Wave dispersion and quantitative accuracy analysis of bond-based peridynamic models with different attenuation functions

Abstract

Peridynamics (PD) reformulates classical continuum mechanics in terms of spatial integral equations rather than partial differential equations. PD has successfully matched fracture patterns observed in experiments. However, issues remain, such as its dispersion characteristics, constant micromodules, and behavior at material boundaries. The introduction of attenuation functions can effectively address these three problems. In this study, we attempted to conduct a systematic investigation of bond-based peridynamics (BPD) with different attenuation functions. This mainly involved an analysis of the wave dispersion, surface effect, and quantitative accuracy of BPD models with different attenuation functions. Initially, a novel quartic polynomial attenuation function was proposed, and various types of functions were investigated.

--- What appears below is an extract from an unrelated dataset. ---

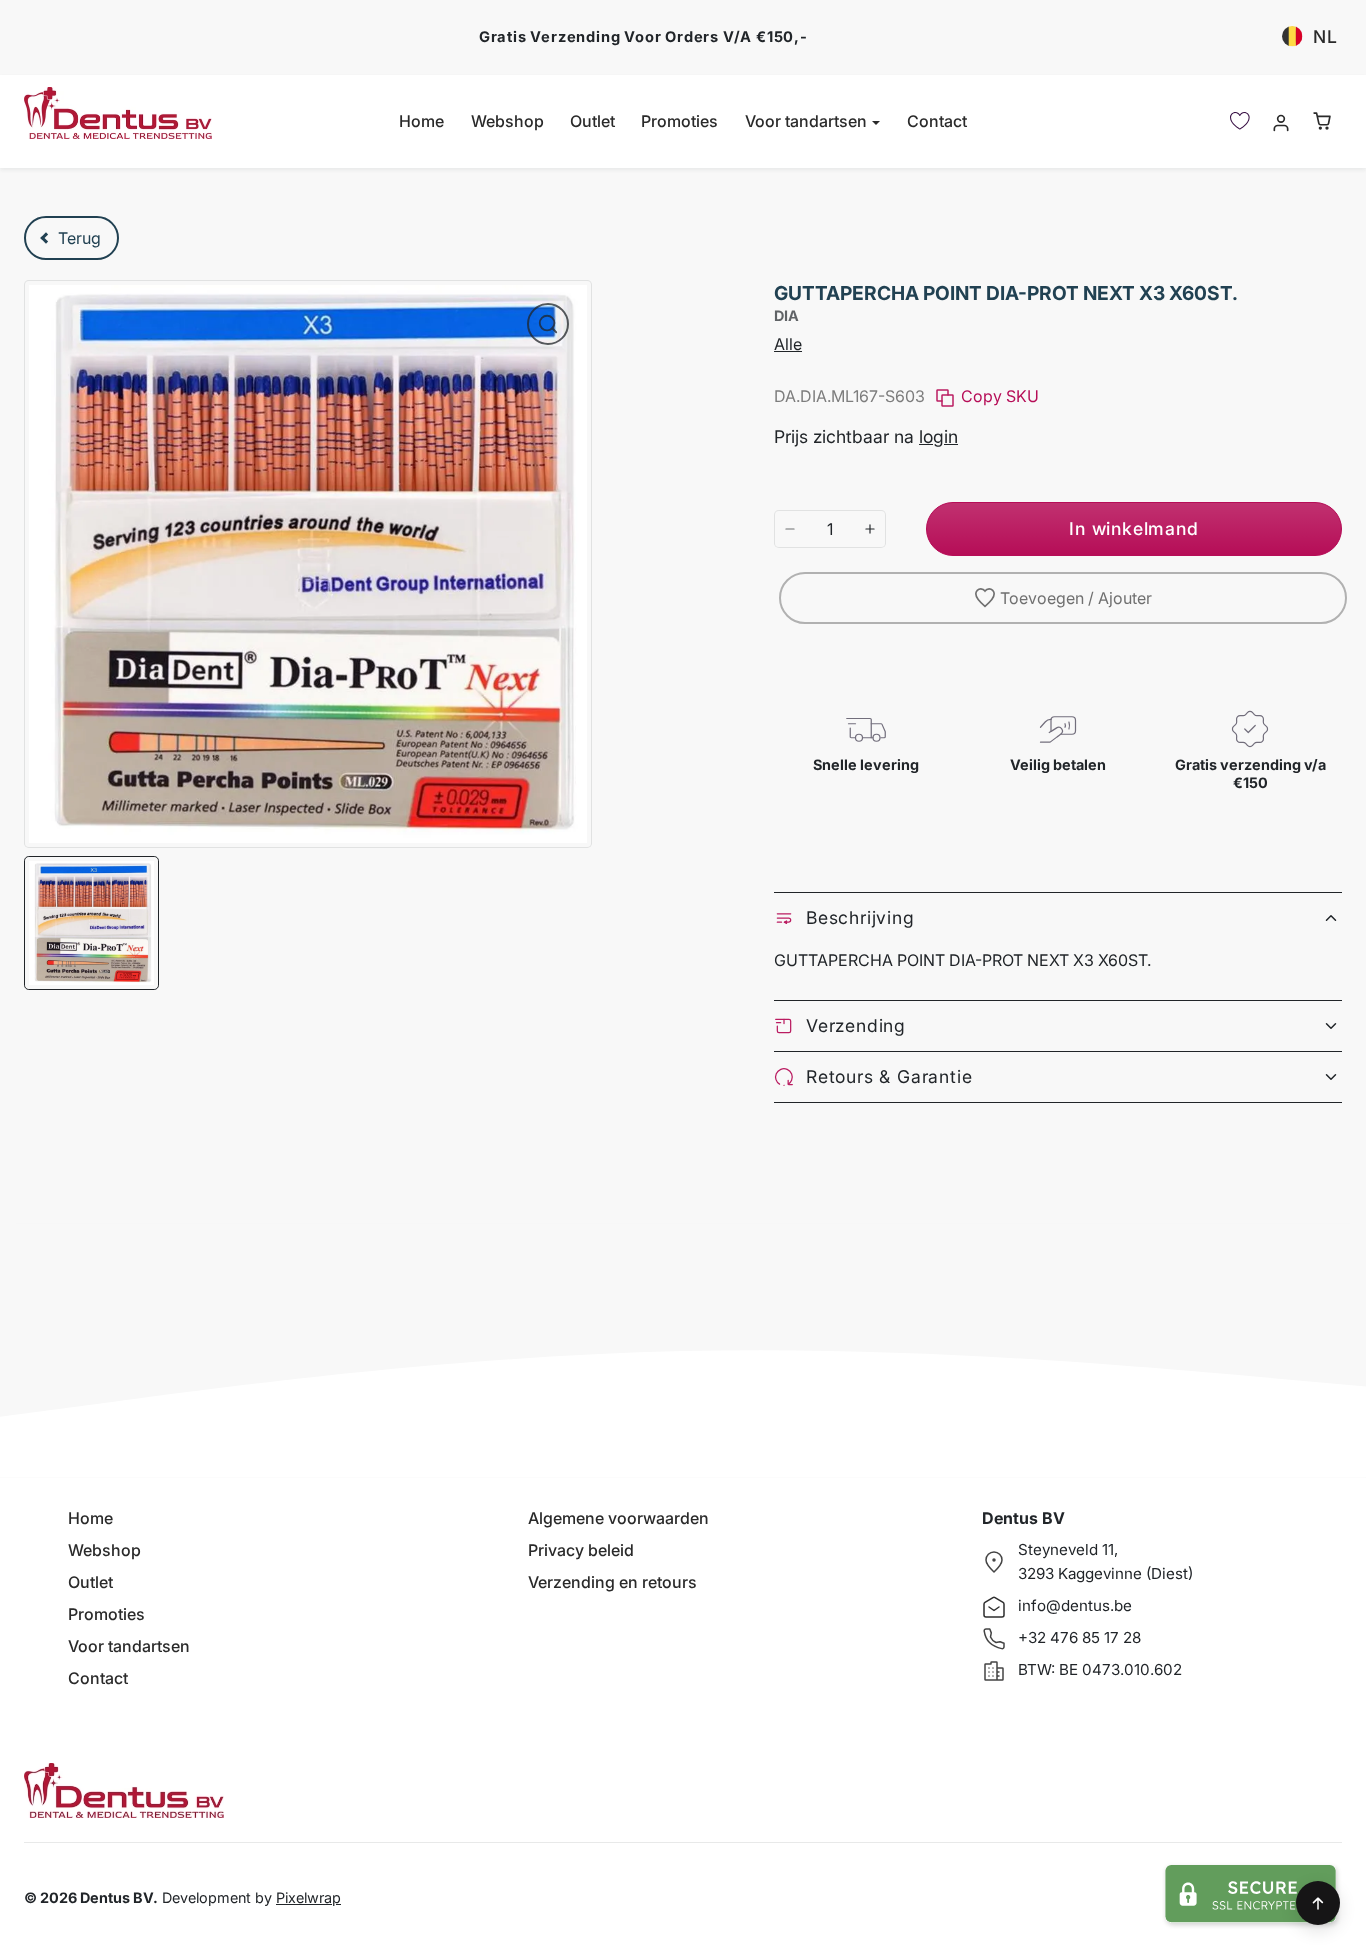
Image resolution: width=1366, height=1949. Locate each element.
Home (421, 121)
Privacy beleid (581, 1550)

The corresponding expressions for non-constant micromodulus functions were determined, and attenuation bond-based peridynamic (ABPD) models that considered the effect of attenuation were established. Furthermore, the dispersion relationship of ABPD for the one-dimensional case was derived, and the effects of the horizon size, material point size, and attenuation functions on the dispersion properties were investigated. Finally, the surface effect and the effectiveness of different attenuation functions were examined by considering the attenuation functions and energy correction method in ABPD models under plane stress and plane strain conditions. Thus, the accuracy of ABPD was evaluated. The influence function proposed in this work and other several attenuation functions can be used to minimize wave dispersion for a fixed material point size or horizon size and to reduce the surface effect. The energy correction method had a remarkable influence on the computational accuracies of the classical BPD model and ABPD models. Practical recommendations for selecting the attenuation functions for coupling PD with other methods and for enhancing the accuracy of the BPD model were provided.